What to produce: Convert every row below into a JSON list of strings, one string per line, skipping blank lines.

:: Supplied information

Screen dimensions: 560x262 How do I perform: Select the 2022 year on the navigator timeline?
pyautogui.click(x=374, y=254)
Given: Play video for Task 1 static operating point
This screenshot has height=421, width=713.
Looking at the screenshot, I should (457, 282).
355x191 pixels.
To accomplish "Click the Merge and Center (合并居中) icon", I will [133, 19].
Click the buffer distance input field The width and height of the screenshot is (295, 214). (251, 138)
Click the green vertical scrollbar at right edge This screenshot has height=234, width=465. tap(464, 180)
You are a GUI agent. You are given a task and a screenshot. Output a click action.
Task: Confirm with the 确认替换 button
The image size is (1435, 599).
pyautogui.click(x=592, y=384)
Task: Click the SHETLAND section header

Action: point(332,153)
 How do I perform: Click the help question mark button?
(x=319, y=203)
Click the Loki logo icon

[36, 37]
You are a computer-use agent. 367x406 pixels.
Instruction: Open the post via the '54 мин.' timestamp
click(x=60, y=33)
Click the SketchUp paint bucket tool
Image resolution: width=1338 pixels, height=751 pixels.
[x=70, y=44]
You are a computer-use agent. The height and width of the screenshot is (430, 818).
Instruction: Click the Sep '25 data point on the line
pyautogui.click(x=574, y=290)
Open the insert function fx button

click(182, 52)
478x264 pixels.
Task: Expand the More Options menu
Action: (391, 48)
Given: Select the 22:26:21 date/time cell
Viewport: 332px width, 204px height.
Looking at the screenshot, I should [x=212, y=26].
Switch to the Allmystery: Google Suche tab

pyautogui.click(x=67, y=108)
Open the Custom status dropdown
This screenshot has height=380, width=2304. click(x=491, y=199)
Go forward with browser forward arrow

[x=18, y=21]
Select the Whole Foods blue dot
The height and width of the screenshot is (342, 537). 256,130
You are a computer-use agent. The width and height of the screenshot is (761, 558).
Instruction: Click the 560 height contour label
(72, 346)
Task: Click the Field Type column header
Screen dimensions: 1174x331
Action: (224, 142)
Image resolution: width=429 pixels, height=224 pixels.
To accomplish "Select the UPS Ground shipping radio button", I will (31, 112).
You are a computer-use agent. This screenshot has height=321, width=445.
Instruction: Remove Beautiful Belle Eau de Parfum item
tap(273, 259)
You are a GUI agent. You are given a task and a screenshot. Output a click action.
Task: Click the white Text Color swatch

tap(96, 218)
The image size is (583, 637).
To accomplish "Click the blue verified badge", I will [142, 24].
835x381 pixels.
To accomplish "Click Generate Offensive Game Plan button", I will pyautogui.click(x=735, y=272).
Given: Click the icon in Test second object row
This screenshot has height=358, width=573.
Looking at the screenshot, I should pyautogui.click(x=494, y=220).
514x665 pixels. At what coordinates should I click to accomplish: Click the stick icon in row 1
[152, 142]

::::

Finished task:
[
  "Screen dimensions: 560x262 How do I perform: Select the 2022 year on the navigator timeline?",
  "pyautogui.click(x=374, y=254)",
  "Given: Play video for Task 1 static operating point",
  "This screenshot has height=421, width=713.",
  "Looking at the screenshot, I should (457, 282).",
  "355x191 pixels.",
  "To accomplish \"Click the Merge and Center (合并居中) icon\", I will [133, 19].",
  "Click the buffer distance input field The width and height of the screenshot is (295, 214). (251, 138)",
  "Click the green vertical scrollbar at right edge This screenshot has height=234, width=465. tap(464, 180)",
  "You are a GUI agent. You are given a task and a screenshot. Output a click action.",
  "Task: Confirm with the 确认替换 button",
  "The image size is (1435, 599).",
  "pyautogui.click(x=592, y=384)",
  "Task: Click the SHETLAND section header",
  "Action: point(332,153)",
  " How do I perform: Click the help question mark button?",
  "(x=319, y=203)",
  "Click the Loki logo icon",
  "[36, 37]",
  "You are a computer-use agent. 367x406 pixels.",
  "Instruction: Open the post via the '54 мин.' timestamp",
  "click(x=60, y=33)",
  "Click the SketchUp paint bucket tool",
  "Image resolution: width=1338 pixels, height=751 pixels.",
  "[x=70, y=44]",
  "You are a computer-use agent. The height and width of the screenshot is (430, 818).",
  "Instruction: Click the Sep '25 data point on the line",
  "pyautogui.click(x=574, y=290)",
  "Open the insert function fx button",
  "click(182, 52)",
  "478x264 pixels.",
  "Task: Expand the More Options menu",
  "Action: (391, 48)",
  "Given: Select the 22:26:21 date/time cell",
  "Viewport: 332px width, 204px height.",
  "Looking at the screenshot, I should [x=212, y=26].",
  "Switch to the Allmystery: Google Suche tab",
  "pyautogui.click(x=67, y=108)",
  "Open the Custom status dropdown",
  "This screenshot has height=380, width=2304. click(x=491, y=199)",
  "Go forward with browser forward arrow",
  "[x=18, y=21]",
  "Select the Whole Foods blue dot",
  "The height and width of the screenshot is (342, 537). 256,130",
  "You are a computer-use agent. The width and height of the screenshot is (761, 558).",
  "Instruction: Click the 560 height contour label",
  "(72, 346)",
  "Task: Click the Field Type column header",
  "Screen dimensions: 1174x331",
  "Action: (224, 142)",
  "Image resolution: width=429 pixels, height=224 pixels.",
  "To accomplish \"Select the UPS Ground shipping radio button\", I will (31, 112).",
  "You are a computer-use agent. This screenshot has height=321, width=445.",
  "Instruction: Remove Beautiful Belle Eau de Parfum item",
  "tap(273, 259)",
  "You are a GUI agent. You are given a task and a screenshot. Output a click action.",
  "Task: Click the white Text Color swatch",
  "tap(96, 218)",
  "The image size is (583, 637).",
  "To accomplish \"Click the blue verified badge\", I will [142, 24].",
  "835x381 pixels.",
  "To accomplish \"Click Generate Offensive Game Plan button\", I will pyautogui.click(x=735, y=272).",
  "Given: Click the icon in Test second object row",
  "This screenshot has height=358, width=573.",
  "Looking at the screenshot, I should pyautogui.click(x=494, y=220).",
  "514x665 pixels. At what coordinates should I click to accomplish: Click the stick icon in row 1",
  "[152, 142]"
]